Unsustainable spending in the long run caused economic dislocation but in the short-run even a stop didn't cause all that much harm to Spain.
 
It's hard for me to blame their problems on bad luck, when their power was almost entirely based on a streak of impossibly good luck; discovering the New World after funding a lunatic, followed by conquering the Aztecs and the Incas with meager expeditions, de Córdoba happening to be a military genius and perfectly rebuilding the Spanish army, the last Portuguese heir dying in a battle allowing the Habsburgs to claim the throne, etc.
 
Thanks for the elaboration so far :)
 
It's hard for me to blame their problems on bad luck, when their power was almost entirely based on a streak of impossibly good luck;
I would think that that would make it easier to blame their problems on bad luck, not harder. Easy come, easy go.
 
Brought to my mind by the historical myths thread:
Did ancient/classical Britons ever use chariots extensively? Never looked into it, but their usage in Rome Total War seemed strange to me. It doesn't seem like the best terrain for chariots.
 
Neither do the mountains of northern Anatolia, and yet Pontic chariots featured prominently at the Battle of Chaironeia.

I think the only actual description of Celtic British chariotry in warfare (as opposed to ceremonial purposes, which you can get from Tacitus) comes from Caesar. The value of Caesar's ethnography is certainly debatable, but I don't think anybody seriously says that he was making the chariots up out of whole cloth.
 
Neither do the mountains of northern Anatolia, and yet Pontic chariots featured prominently at the Battle of Chaironeia.

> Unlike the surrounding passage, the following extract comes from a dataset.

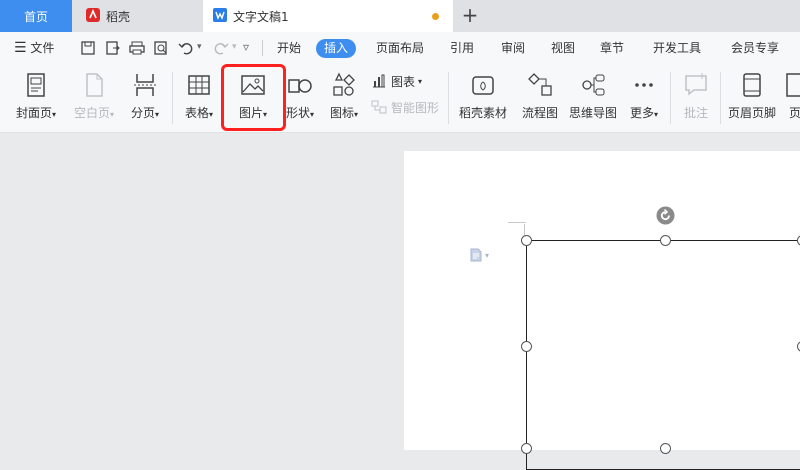 This screenshot has width=800, height=470. Describe the element at coordinates (644, 85) in the screenshot. I see `more-dots-icon` at that location.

I think the only actual description of Celtic British chariotry in warfare (as opposed to ceremonial purposes, which you can get from Tacitus) comes from Caesar. The value of Caesar's ethnography is certainly debatable, but I don't think anybody seriously says that he was making the chariots up out of whole cloth.

Dachs is right, and iirc he mentioned that the chariots were used by the richer warriors, and used primarily as a means of getting TO the battlefield. I don't believe he says anything about them being used while ON the battlefield.
 
I know that Byzantion, Konstantinopolis, Konstantinoupoli, Nova Roma and Istanbul have all been used, but I don't know about other names.
 
Well, it started life as Byzantion, a Greek trading colony, which probably became Byzantium under Roman administration (but I'm sure Dachs can correct me there), and which of course was used by Emperor Constantine from which to rule the reunited Roman Empire. I think it only became Istanbul in 1918 or so.
 
The city had been officially called Istanbul since the Ottomans captured it, and unofficially called that for a while before.

EDIT: Actually, it was officially named Istanbul in 1923.